» YOUR INSTRUCTIONS
Locate each line in the records below that contains the string "screenshot". Copy those lines.

Click-target data
Start

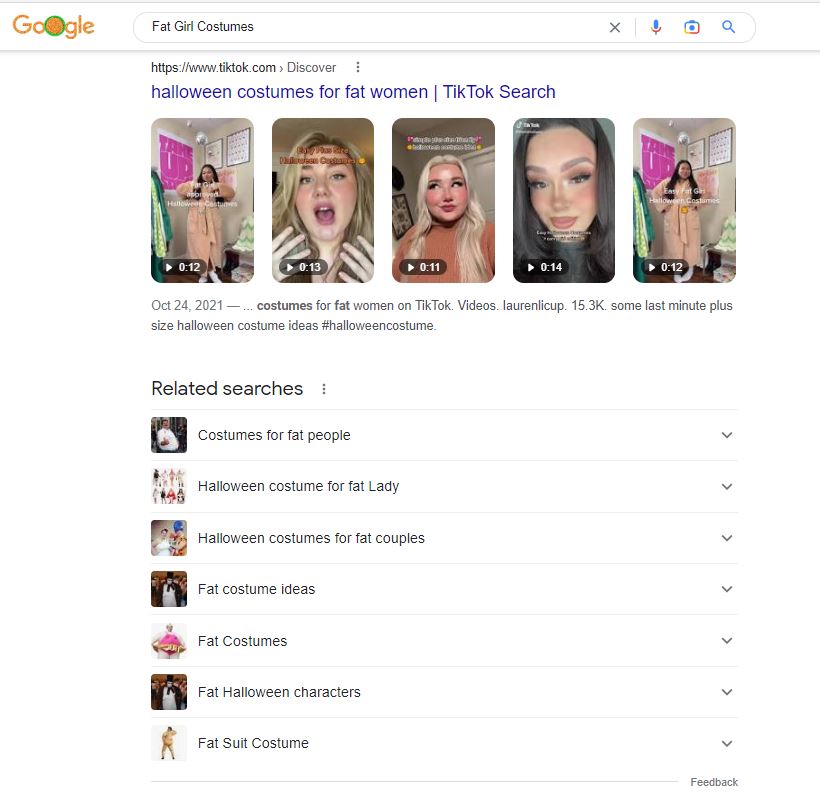The image size is (820, 808).
Task: Expand 'Fat Suit Costume' chevron
Action: (x=727, y=744)
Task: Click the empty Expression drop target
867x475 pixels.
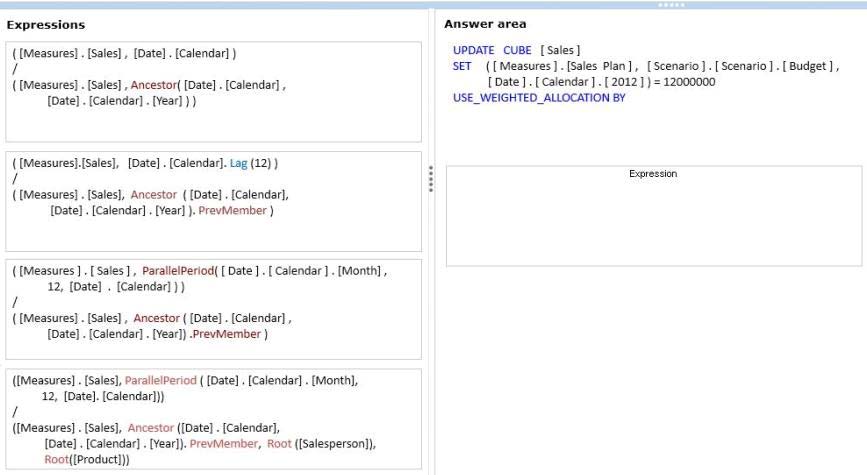Action: pos(654,216)
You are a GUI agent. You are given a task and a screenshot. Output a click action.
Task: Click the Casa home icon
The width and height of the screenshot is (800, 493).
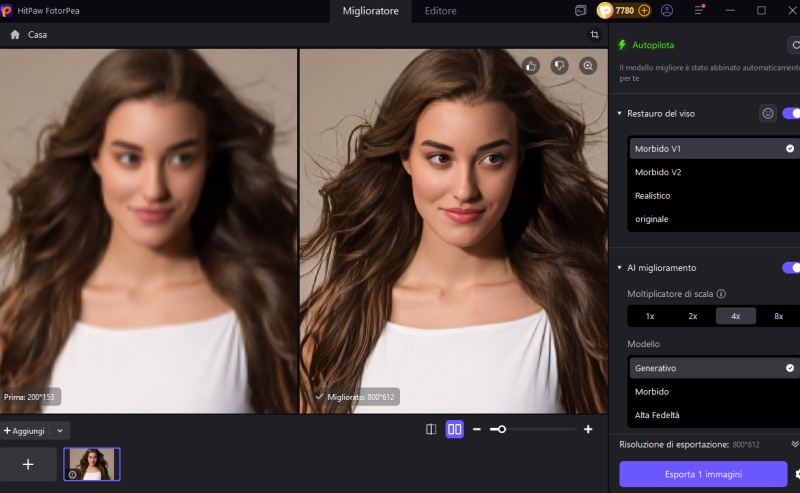click(15, 35)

End

» RESPONSE TO THIS EXERCISE
You are a GUI agent. You are given a task and a screenshot. Output a click action.
The width and height of the screenshot is (800, 493).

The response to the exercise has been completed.